**OBJECTIVE**. Rewrite the stretch of the data from the line containing "Click the ihelp@idigitalise.net email address" through the line containing "Where should I click to: Pin", changing "email address" to "e-mail address" and keeping everything else the same. Leave the pictures out of your answer.

**GIVEN DATA**.
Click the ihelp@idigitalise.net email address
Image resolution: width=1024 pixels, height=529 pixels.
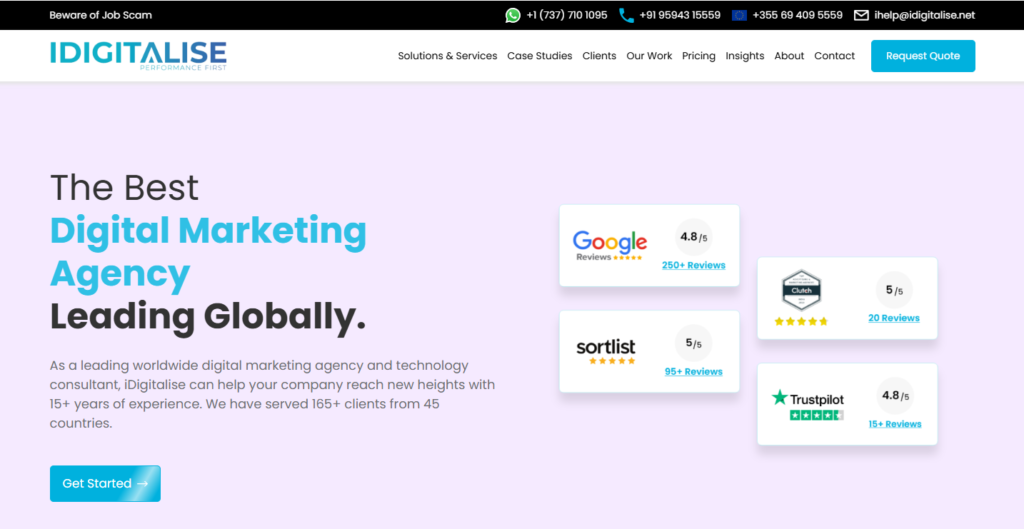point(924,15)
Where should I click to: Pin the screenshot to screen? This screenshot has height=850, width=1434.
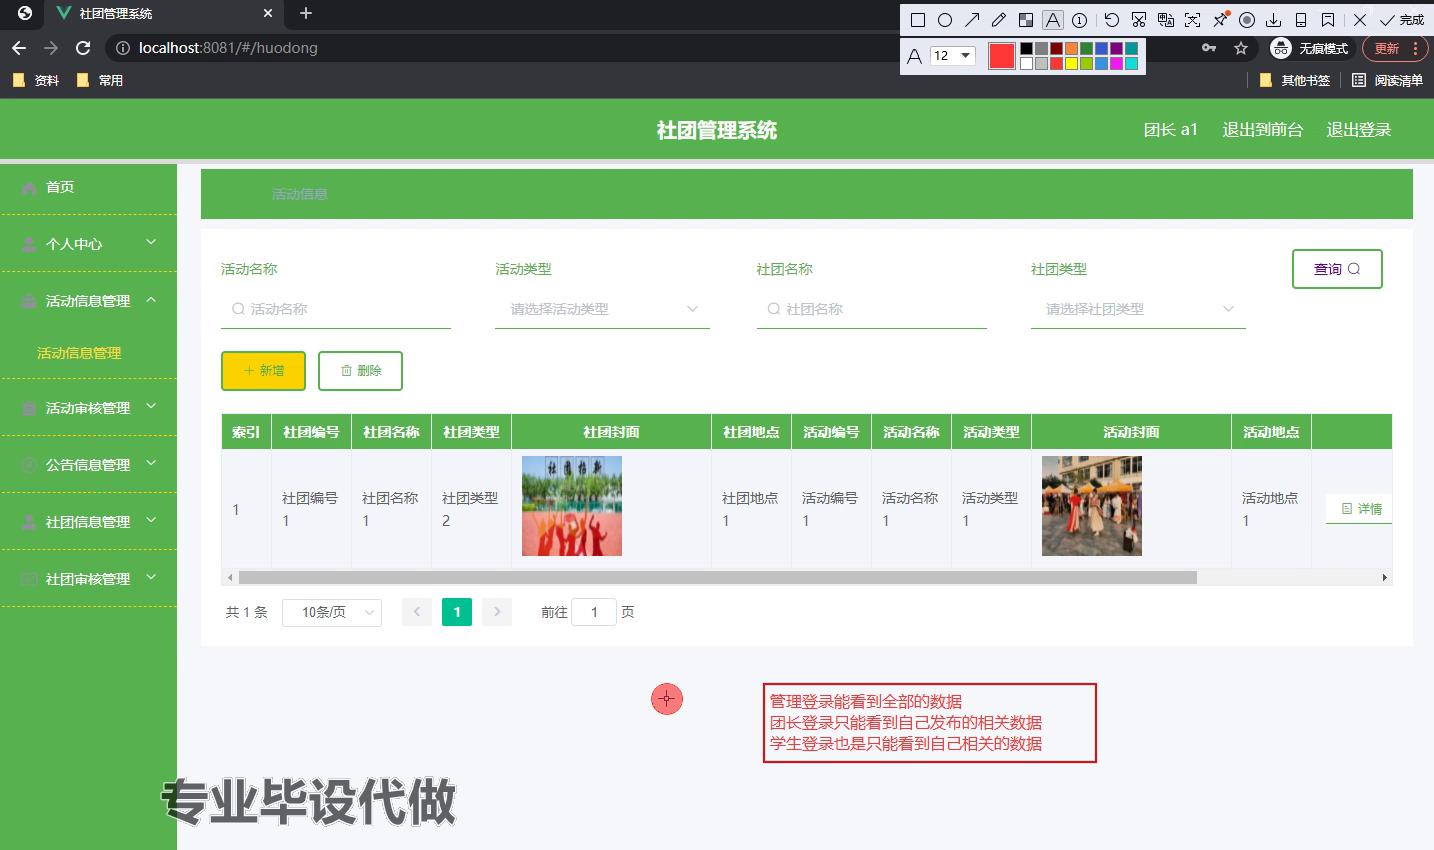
---
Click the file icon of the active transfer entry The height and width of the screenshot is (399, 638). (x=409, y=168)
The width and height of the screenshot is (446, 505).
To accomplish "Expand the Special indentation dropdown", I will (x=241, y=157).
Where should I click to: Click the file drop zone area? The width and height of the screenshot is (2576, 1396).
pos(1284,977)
* * *
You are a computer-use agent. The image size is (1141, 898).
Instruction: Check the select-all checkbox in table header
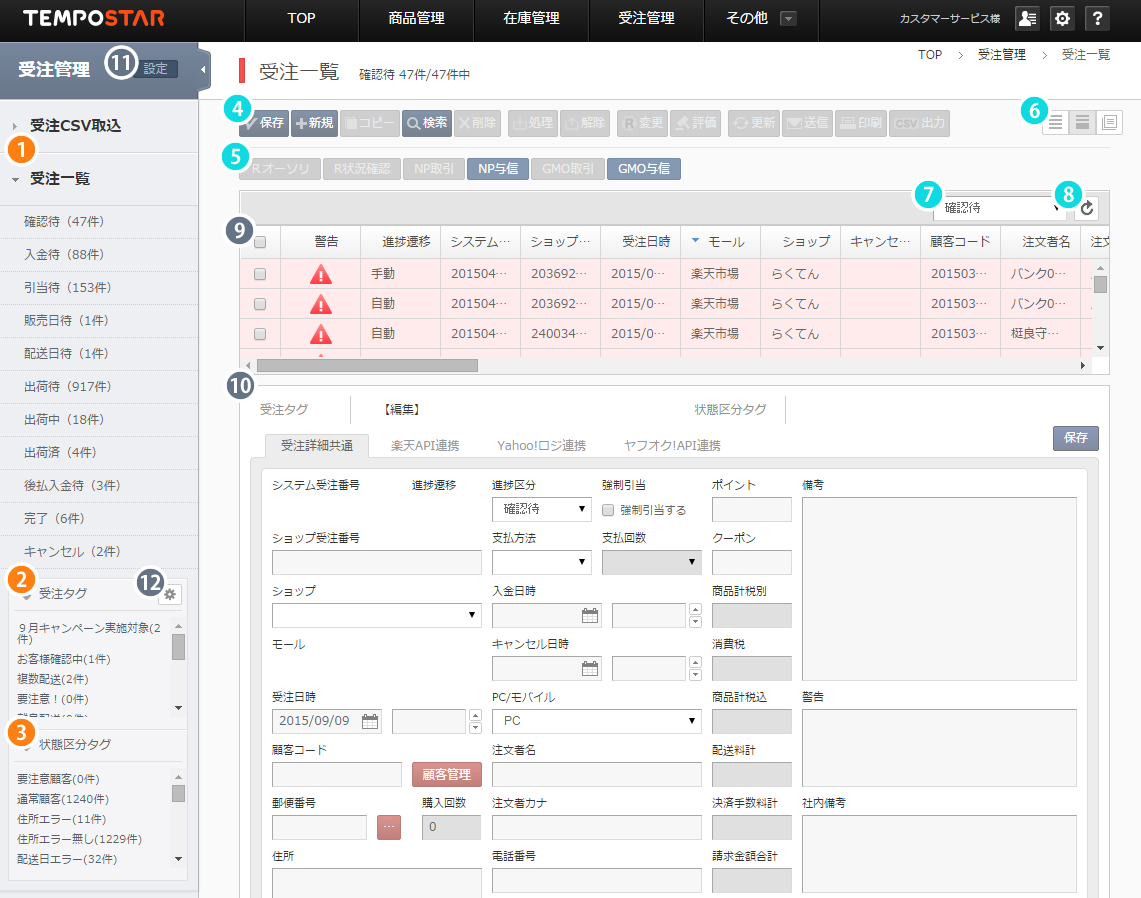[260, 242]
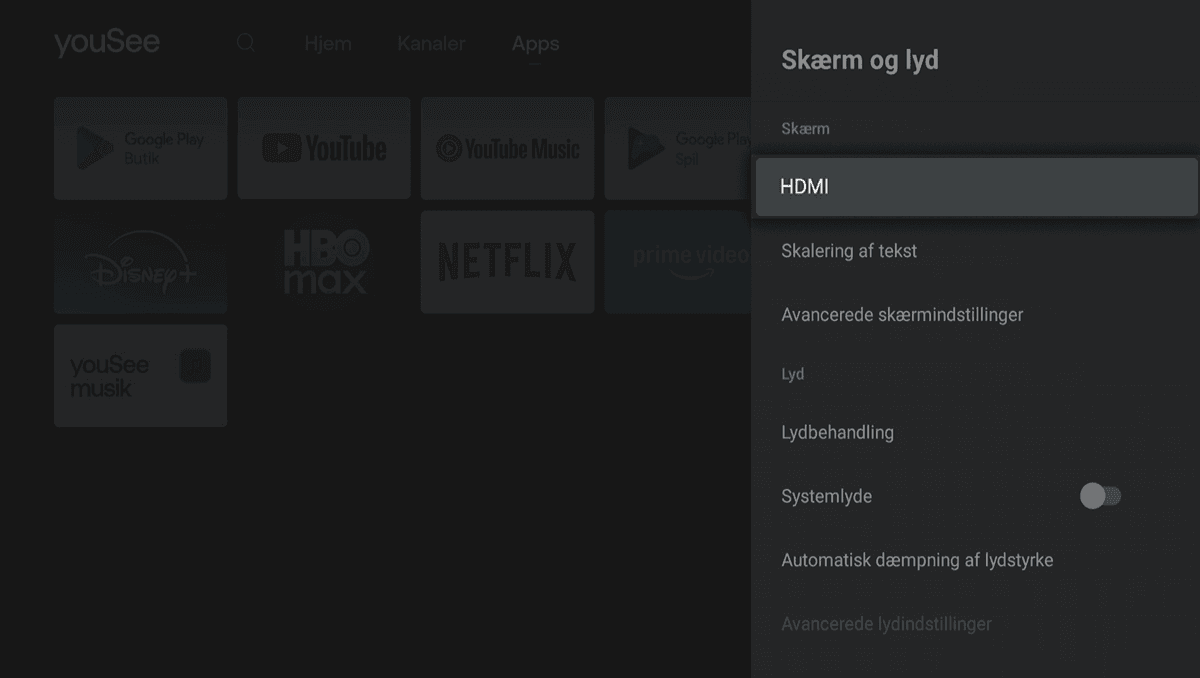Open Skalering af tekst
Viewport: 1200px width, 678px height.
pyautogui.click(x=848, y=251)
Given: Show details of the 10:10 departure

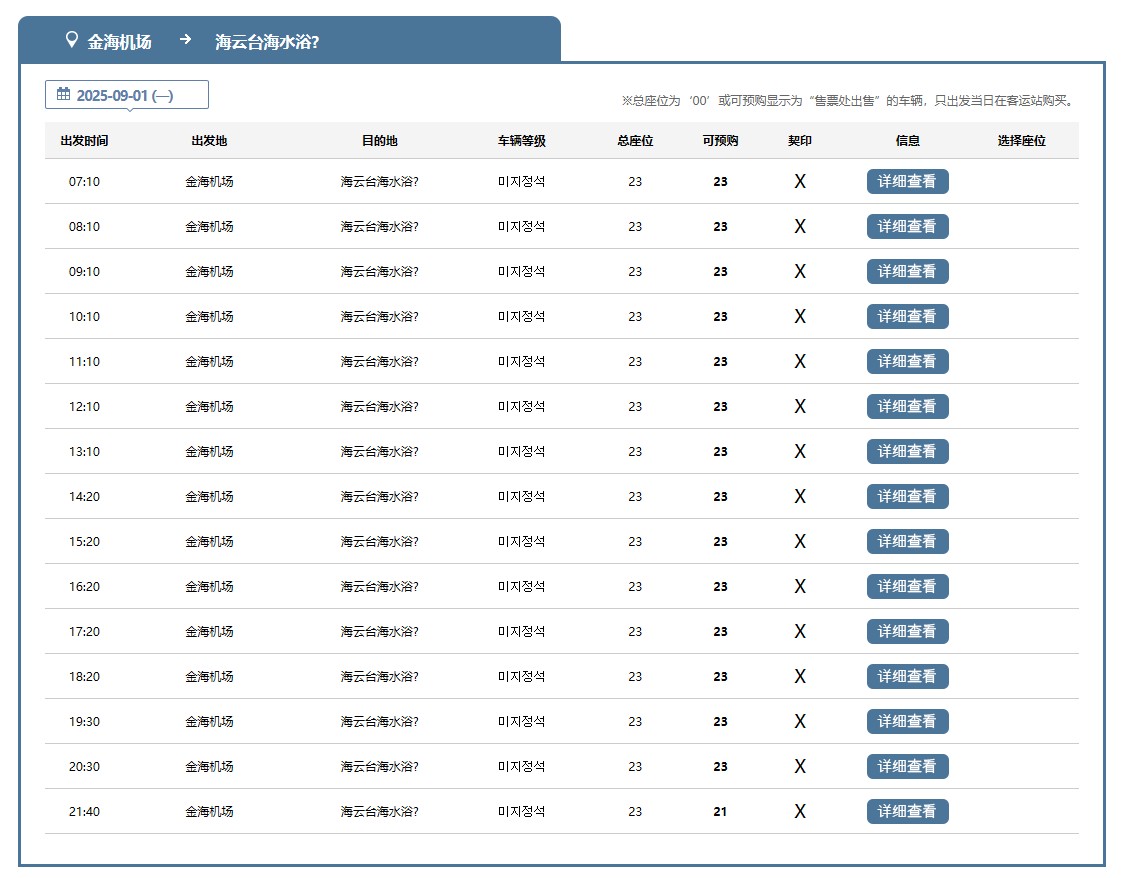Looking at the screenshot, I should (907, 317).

**EXERCISE RESPONSE**.
Click the ihelp@idigitalise.net e-mail address
Image resolution: width=1024 pixels, height=529 pixels.
point(924,15)
Where should I click to: Pin the screenshot to screen? This screenshot has height=850, width=1434.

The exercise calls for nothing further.